● **What you have to do**
Arrange the lines below as a Markdown table with the columns "Row" and "Line." Include the lines from the start of the stored data through the line containing "I want to click", inclusive, omit blank lines, and leave the pictures out.

---------- Exercise input ----------

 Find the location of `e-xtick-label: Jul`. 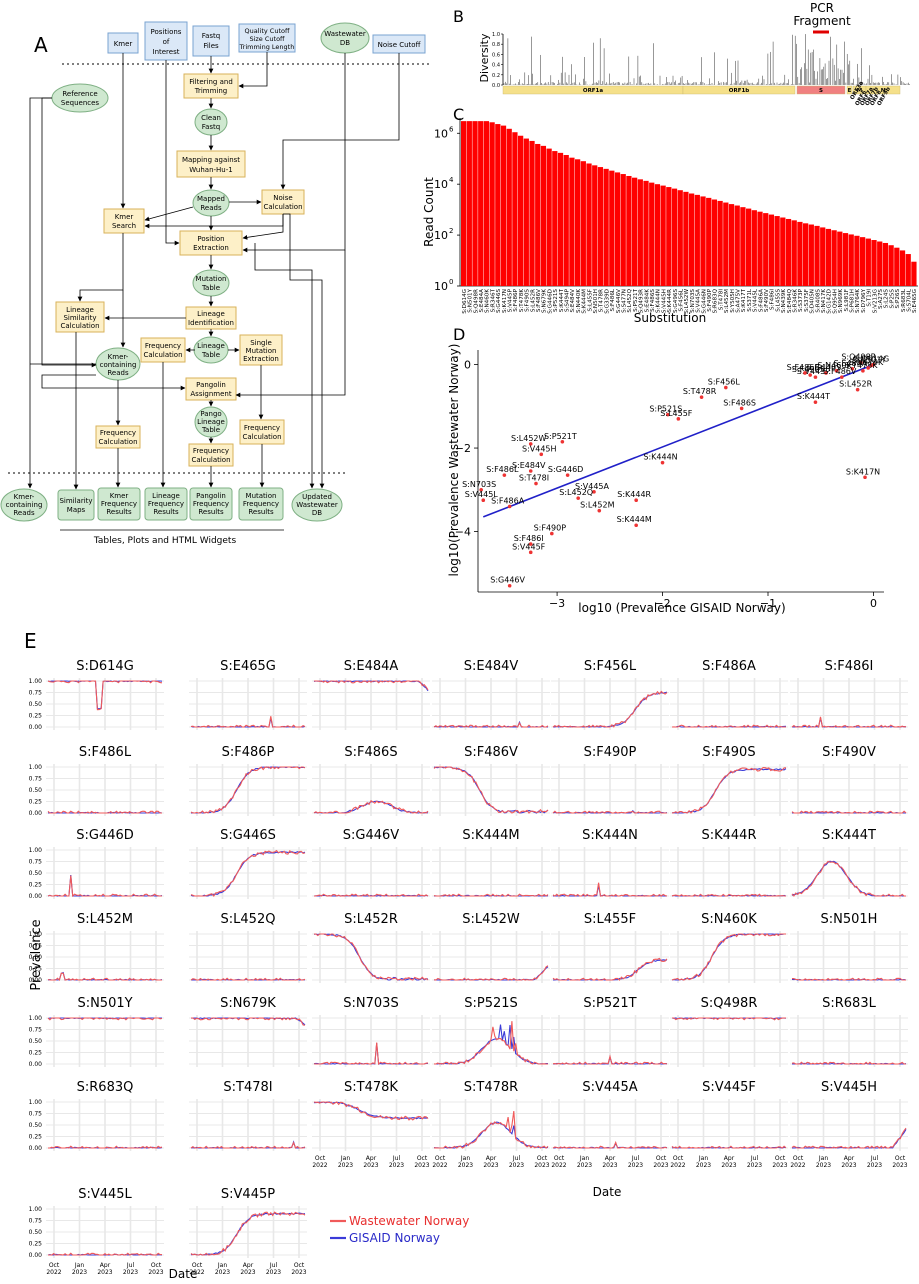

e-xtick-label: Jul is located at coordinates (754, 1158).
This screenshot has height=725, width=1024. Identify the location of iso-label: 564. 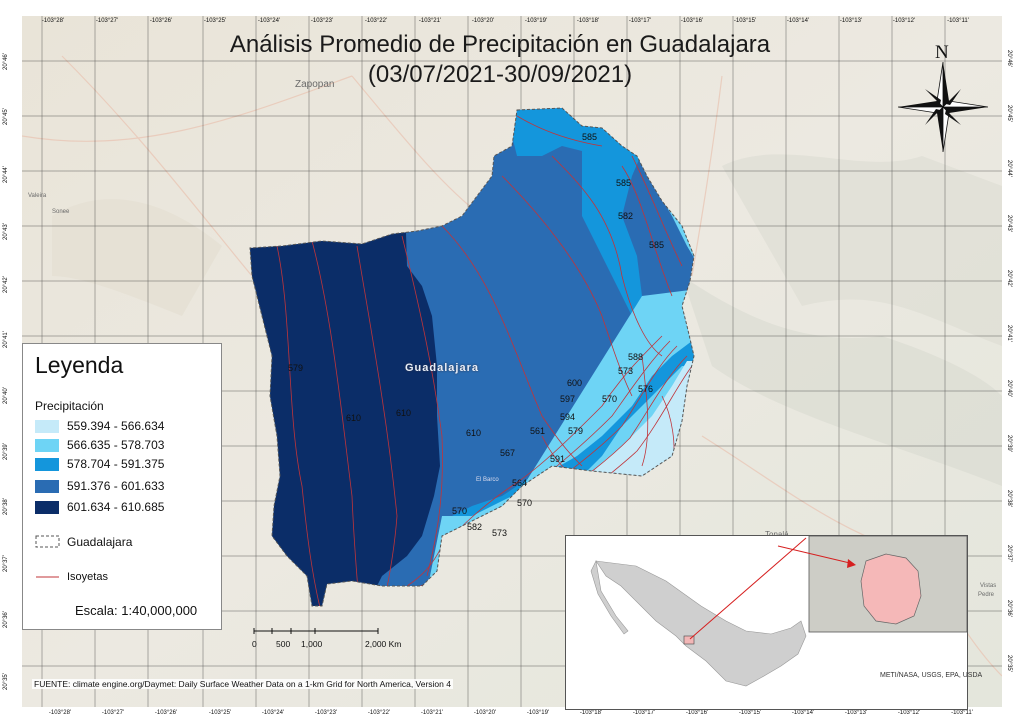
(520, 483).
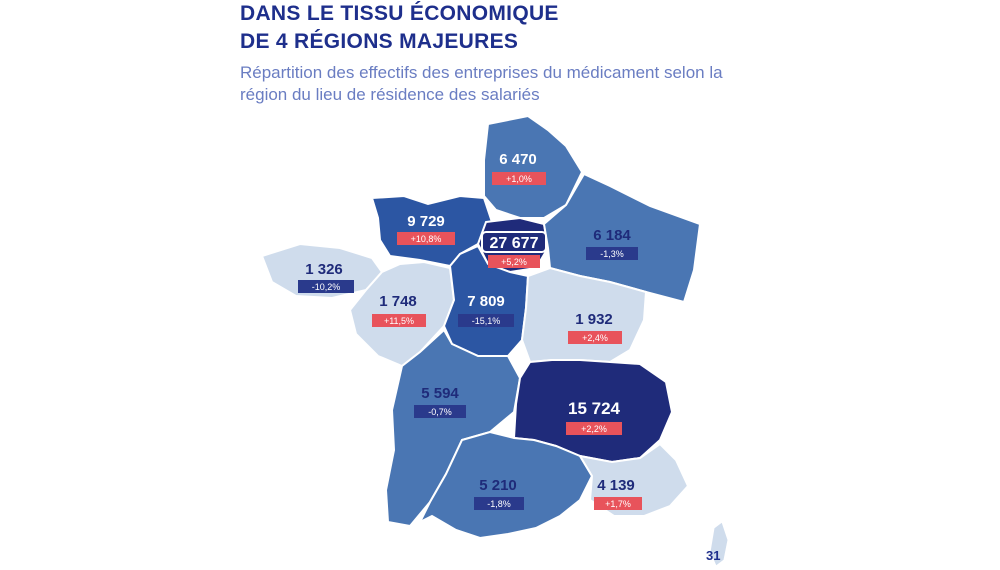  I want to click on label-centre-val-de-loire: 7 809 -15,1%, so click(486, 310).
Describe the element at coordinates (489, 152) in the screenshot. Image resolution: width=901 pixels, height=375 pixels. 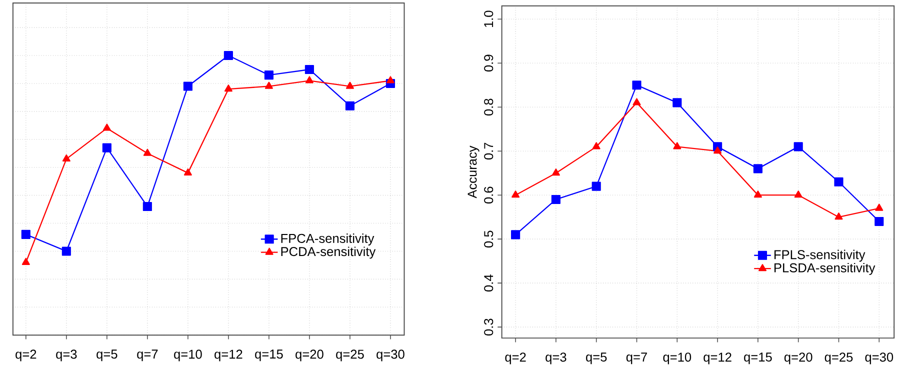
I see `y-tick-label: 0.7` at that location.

----------

● **Task result**
| Row | Line |
|---|---|
| 1 |  Find the location of `e-xtick-label: Jul`.  |
| 2 | e-xtick-label: Jul is located at coordinates (754, 1158). |
| 3 | This screenshot has height=725, width=1024. Identify the location of iso-label: 564.  |
| 4 | (520, 483). |
| 5 |   I want to click on label-centre-val-de-loire: 7 809 -15,1%, so click(486, 310). |